Reprodução/Instagram/Nikolas Ferreira - Com emoji de coração, Nikolas compartilhou notícia sobre o suposto relatório nos stories

O que aparece no documento falso

A imagem tenta reproduzir uma página de um relatório relacionado à Operação Compliance Zero, com referências à extração de dados do celular de Vorcaro, ao período analisado e à Diretoria de Investigação e Combate ao Crime Organizado da Polícia Federal.

O texto atribuído à corporação apresenta as conversas entre o banqueiro e Nikolas como contatos de natureza pessoal e profissional. Também menciona manifestações públicas do deputado relacionadas ao Banco Master e ao Fórum de Londres, além de um pedido para que Vorcaro intermediasse uma demanda envolvendo um ex-assessor.

A conclusão da suposta análise seria de que as mensagens não apresentariam elementos suficientes para caracterizar crime ou justificar a abertura de uma investigação específica contra o deputado.

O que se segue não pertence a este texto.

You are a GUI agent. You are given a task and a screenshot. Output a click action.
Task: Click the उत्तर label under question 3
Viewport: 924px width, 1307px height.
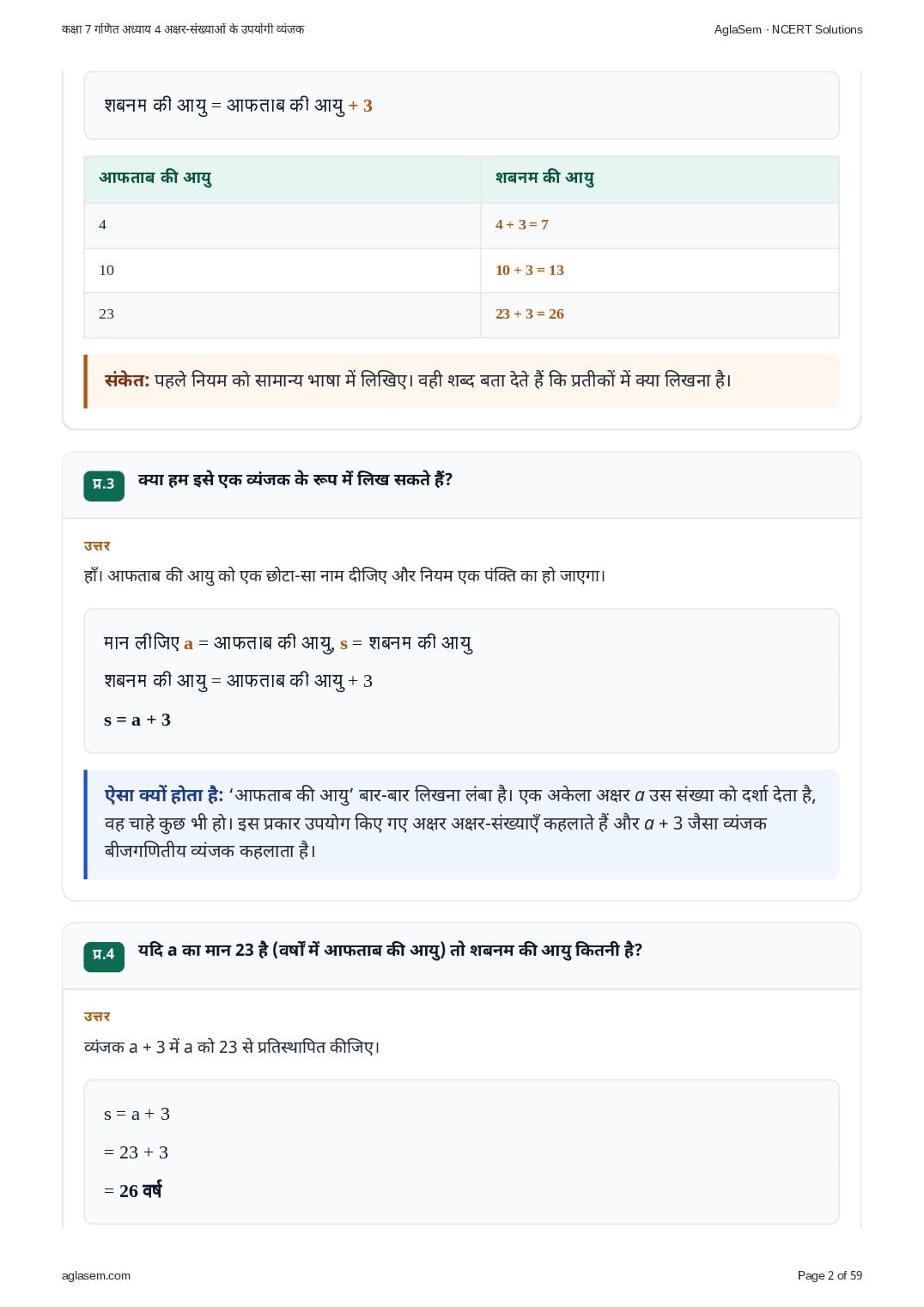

O documento, porém, contém uma série de inconsistências. Entre elas está a reprodução incorreta das próprias mensagens atribuídas a Nikolas, com datas diferentes das apresentadas nas reportagens do ICL Notícias.

A estrutura da página também apresenta uma sequência irregular de tópicos, que passa do item 7 diretamente para o 7.3, além de erros de português, como a expressão “contato salvado”.

O material ainda traz características incompatíveis com documentos oficiais da Polícia Federal, incluindo emojis e a denominação “Relatório de Análise de Dados”. O emblema da corporação reproduzido na imagem também apresenta diferenças em relação ao símbolo oficial, tanto no desenho das fitas quanto na representação do acento da palavra “Polícia”.

Reprodução/X - O documento falso reproduz erros de português, como "contato salvado", e pula a sequência lógica do item 7 para o 7.3

Outro ponto que chamou a atenção está nas datas. A imagem informa 18 de novembro de 2025 como data de produção e extração dos dados, justamente o dia em que Vorcaro foi preso pela Polícia Federal, segundo as informações apresentadas no material.

Documento apresenta sinais de uso de inteligência artificial

Além das falhas no conteúdo e na aparência, uma análise realizada por uma ferramenta da OpenAI identificou a presença de SynthID no arquivo. A tecnologia é utilizada para marcar conteúdos produzidos ou modificados por sistemas de inteligência artificial.

A OpenAI confirmou ao Aos Fatos que a identificação do SynthID indica que o arquivo passou por algum processo de geração ou edição com recursos de inteligência artificial. A ferramenta, contudo, não encontrou credenciais de conteúdo C2PA confiáveis da OpenAI.

A presença da marca de IA não é, isoladamente, uma prova sobre quem produziu o material. No entanto, quando considerada junto às inconsistências textuais, gráficas e cronológicas encontradas na imagem, reforça a conclusão de que o suposto relatório não foi elaborado pela Polícia Federal.

Falsificação surgiu após novas revelações sobre Nikolas e Vorcaro

A circulação do documento ocorreu no mesmo dia em que o ICL Notícias divulgou áudios nos quais Nikolas pede ajuda a Vorcaro para liberar um ativo minerário para um assessor e afirma querer “ter mais proximidade” com o banqueiro. O deputado negou que as conversas indiquem qualquer irregularidade.

Em uma das mensagens reveladas, enviada em março de 2025, Nikolas solicita auxílio de Vorcaro para a liberação de “um ativo de minério”. Em outro diálogo, o banqueiro afirma que “[bancou todos os voos”] de Nikolas.

Nikolas apaga publicação

Ao Correio, a assessoria de Nikolas Ferreira afirmou que o deputado apenas republicou o conteúdo depois que ele havia sido divulgado por um portal. Segundo a equipe, Nikolas apagou a publicação assim que tomou conhecimento de que o material era falso.

“O falso relatório foi postado em um portal. Nikolas republicou o conteúdo através de um portal, depois que descobriu que o conteúdo era falso, ele deletou.”

A falsificação de documentos públicos pode gerar responsabilização criminal. Pelo Código Penal, quem falsifica, total ou parcialmente, documento público está sujeito a pena de dois a seis anos de reclusão, além de multa.